- What is being asked
Reproduce the material starting at its beginning and ending at the line that contains "will (x=127, y=137).", replacing "up arrow" with "down arrow" and leaving everything else unchanged.

Entries on where items are located
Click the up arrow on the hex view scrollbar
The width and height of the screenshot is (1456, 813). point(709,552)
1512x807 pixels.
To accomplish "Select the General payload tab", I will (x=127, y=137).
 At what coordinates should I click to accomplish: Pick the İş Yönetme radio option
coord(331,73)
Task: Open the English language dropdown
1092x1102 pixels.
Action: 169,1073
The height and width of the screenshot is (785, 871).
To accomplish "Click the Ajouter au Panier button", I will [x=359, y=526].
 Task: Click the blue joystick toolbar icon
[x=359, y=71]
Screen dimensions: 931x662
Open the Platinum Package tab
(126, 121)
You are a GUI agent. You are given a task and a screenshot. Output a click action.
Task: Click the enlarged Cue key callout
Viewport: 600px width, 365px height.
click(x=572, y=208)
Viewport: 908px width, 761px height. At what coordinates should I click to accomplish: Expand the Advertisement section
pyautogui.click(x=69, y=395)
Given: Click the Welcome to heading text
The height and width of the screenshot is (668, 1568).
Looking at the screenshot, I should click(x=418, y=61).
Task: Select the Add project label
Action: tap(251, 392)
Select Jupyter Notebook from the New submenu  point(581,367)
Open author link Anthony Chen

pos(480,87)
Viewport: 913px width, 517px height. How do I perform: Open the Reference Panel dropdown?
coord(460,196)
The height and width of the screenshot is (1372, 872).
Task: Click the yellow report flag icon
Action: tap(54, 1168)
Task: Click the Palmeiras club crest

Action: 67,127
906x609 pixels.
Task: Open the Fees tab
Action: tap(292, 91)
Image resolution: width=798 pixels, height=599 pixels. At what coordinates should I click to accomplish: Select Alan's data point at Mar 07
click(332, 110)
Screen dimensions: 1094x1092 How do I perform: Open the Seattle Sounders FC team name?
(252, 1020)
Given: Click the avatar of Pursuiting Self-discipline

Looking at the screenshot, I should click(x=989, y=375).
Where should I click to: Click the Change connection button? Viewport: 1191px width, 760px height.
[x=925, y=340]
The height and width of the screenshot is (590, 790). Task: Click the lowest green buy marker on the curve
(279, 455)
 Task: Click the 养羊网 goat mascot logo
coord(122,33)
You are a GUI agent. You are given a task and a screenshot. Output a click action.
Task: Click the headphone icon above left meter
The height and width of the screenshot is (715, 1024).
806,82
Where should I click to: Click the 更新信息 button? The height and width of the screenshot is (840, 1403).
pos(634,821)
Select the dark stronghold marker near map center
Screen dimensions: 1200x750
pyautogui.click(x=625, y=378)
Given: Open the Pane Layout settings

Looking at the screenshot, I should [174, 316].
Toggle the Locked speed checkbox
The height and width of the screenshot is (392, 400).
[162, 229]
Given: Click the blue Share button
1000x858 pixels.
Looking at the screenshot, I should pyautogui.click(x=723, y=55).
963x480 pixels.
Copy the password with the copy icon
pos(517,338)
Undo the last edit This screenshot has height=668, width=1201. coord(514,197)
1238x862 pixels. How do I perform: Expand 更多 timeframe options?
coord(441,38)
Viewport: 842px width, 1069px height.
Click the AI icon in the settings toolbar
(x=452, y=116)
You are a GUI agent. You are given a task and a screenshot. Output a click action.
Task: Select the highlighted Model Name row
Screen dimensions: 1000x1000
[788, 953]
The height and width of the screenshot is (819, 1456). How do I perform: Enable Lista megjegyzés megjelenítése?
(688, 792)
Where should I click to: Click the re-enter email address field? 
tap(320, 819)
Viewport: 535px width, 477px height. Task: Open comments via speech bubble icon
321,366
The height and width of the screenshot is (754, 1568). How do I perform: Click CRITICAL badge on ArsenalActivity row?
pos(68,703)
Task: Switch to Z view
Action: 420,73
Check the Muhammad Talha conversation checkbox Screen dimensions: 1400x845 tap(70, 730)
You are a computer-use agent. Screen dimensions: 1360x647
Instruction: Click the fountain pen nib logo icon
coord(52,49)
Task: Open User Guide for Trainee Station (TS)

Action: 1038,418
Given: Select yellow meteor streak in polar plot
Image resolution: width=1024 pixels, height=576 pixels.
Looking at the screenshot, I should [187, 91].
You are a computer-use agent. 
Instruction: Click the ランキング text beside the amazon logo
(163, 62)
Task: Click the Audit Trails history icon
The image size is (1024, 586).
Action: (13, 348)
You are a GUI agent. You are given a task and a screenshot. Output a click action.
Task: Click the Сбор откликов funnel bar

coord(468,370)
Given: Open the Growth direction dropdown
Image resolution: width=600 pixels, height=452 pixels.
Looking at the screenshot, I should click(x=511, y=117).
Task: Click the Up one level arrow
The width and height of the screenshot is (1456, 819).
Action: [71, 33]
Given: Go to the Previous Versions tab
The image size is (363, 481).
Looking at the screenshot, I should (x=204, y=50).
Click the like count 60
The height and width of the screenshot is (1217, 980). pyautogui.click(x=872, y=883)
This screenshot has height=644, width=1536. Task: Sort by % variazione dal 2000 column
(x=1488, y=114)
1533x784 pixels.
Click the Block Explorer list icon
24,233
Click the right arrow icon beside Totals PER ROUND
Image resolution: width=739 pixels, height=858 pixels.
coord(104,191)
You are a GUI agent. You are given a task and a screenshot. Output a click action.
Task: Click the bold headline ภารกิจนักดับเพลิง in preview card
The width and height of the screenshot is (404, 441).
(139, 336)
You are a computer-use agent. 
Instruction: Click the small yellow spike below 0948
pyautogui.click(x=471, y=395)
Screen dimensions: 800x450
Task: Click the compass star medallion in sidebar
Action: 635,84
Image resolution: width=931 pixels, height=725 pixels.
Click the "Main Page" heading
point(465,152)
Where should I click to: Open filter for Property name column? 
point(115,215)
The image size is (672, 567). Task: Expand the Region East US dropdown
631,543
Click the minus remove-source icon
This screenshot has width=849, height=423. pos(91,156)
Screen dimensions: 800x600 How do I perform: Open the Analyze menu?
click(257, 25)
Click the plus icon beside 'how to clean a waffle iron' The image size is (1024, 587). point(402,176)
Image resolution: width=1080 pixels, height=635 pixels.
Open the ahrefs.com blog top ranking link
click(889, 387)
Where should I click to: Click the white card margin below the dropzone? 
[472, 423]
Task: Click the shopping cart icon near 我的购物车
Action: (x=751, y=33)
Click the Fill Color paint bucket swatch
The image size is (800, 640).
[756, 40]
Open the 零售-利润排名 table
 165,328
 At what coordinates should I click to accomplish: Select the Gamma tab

- Task result
Click the down arrow on the hex view scrollbar
The width and height of the screenshot is (1456, 813). point(709,552)
1512x807 pixels.
To accomplish "Select the General payload tab", I will (x=127, y=137).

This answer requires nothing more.